I think it’s OK in the winter to load up on carbs and cheese, you can judge me once summer comes if I’m STILL eating this…..because I will be. Who am I kidding!?!? You all know I’ll be eating this wayyyyyyy into the spring and summer because I love a good cheesy pizza. Who’s with me!?!?!?!?
Make sure to caramelize the mushrooms before adding them to the pizza. The smell of rosemary and garlic makes the mushrooms totally irresistible. I love caramelized mushrooms – with a good sprinkle of salt – and I could have eaten them all before assembling the pizza! Originally, I made 3 cups of mushrooms, but I was down to 2 cups when I finally put the pizza together. That’s as good as my will power will get. Oh well, YOLO!! (do people still say that!?!?!? Do I need to stop saying that?!?!? OMG am I THAT person??)

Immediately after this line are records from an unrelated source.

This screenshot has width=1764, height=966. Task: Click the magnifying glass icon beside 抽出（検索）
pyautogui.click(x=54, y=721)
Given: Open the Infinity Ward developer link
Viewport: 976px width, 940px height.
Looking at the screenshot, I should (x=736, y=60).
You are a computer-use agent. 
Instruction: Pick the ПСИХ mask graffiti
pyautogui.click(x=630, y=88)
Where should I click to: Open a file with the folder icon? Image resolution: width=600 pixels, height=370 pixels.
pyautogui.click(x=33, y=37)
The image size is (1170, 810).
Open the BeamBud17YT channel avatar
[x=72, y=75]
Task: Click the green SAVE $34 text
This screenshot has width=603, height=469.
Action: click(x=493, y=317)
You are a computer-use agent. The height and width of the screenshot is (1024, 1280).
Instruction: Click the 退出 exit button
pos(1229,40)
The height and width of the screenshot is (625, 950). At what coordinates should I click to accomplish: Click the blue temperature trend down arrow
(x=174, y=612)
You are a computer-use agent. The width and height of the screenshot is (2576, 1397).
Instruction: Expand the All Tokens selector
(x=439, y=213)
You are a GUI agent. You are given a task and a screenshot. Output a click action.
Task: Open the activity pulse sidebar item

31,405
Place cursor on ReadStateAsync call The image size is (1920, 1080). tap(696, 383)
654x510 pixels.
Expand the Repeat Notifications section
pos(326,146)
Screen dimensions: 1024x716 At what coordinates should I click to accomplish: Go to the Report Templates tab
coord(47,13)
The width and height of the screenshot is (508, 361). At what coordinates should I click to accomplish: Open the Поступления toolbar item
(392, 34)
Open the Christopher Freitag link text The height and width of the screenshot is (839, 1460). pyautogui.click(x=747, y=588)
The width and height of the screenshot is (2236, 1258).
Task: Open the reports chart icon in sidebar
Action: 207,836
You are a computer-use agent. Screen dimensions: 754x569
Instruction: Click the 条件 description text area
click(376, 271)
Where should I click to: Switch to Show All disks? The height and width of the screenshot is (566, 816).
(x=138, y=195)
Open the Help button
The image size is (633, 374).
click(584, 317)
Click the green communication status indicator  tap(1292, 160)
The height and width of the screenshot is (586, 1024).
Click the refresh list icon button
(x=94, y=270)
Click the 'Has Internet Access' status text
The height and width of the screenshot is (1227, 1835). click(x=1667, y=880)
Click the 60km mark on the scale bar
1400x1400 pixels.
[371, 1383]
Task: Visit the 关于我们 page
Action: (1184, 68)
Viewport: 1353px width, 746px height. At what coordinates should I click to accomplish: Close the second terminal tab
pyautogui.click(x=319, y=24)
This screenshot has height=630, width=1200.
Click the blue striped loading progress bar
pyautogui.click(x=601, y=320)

The squash needs to be sliced really thin so that it will cook quickly, otherwise you’ll be biting into raw squash (Yummmmmm…..but not). I used a sharp knife to do it but a mandolin would probably be better. I’m just REALLY afraid of the mandolin, but that’s a story for another day – preferably when we’re not talking about food.
And don’t forget ALL the cheese. It’ll seem like a lot as you sprinkle it over the pizza…and that’s because it IS a lot!! No seriously, it really is a lot of cheese, I know, but that’s what makes it so gooey and comforting on those cold nights. You can use less cheese but I really recommend not skimping on it. I mean, why would you want to use less!??!?!
- 2 cups mixed mushrooms
- 2 tbsp butter
- 2 garlic clove, minced
- 1 rosemary sprig
- salt and pepper
- ½ lb pizza dough
- 1 tbsp olive oil
- 1 cup mozzarella cheese
- 1 cup fontina cheese
- Sliced butternut squash, ⅛” thick (about 8 slices)
- chili flakes (optional)
- In a large saute pan, add the butter, mushrooms and rosemary sprig and cook for medium high heat. Once the butter has melted, add in the garlic. Let the mushrooms cook down, stirring every 3-4 minutes and allowing them to caramelize. Cook for 15-20 minutes until caramelized and soft. Season with salt and pepper. Remove from heat and discard the rosemary sprig.
- Preheat the oven to 450F. Line a baking tray with parchment paper. Roll out the pizza dough and drizzle olive oil over top. Sprinkle cheeses over top, then add the squash slices and caramelized mushrooms from Step 1.
- Bake for 15-20 minutes. Remove from the oven and let it cool for 5 minutes before slicing and serving. Top with chili flakes (optional).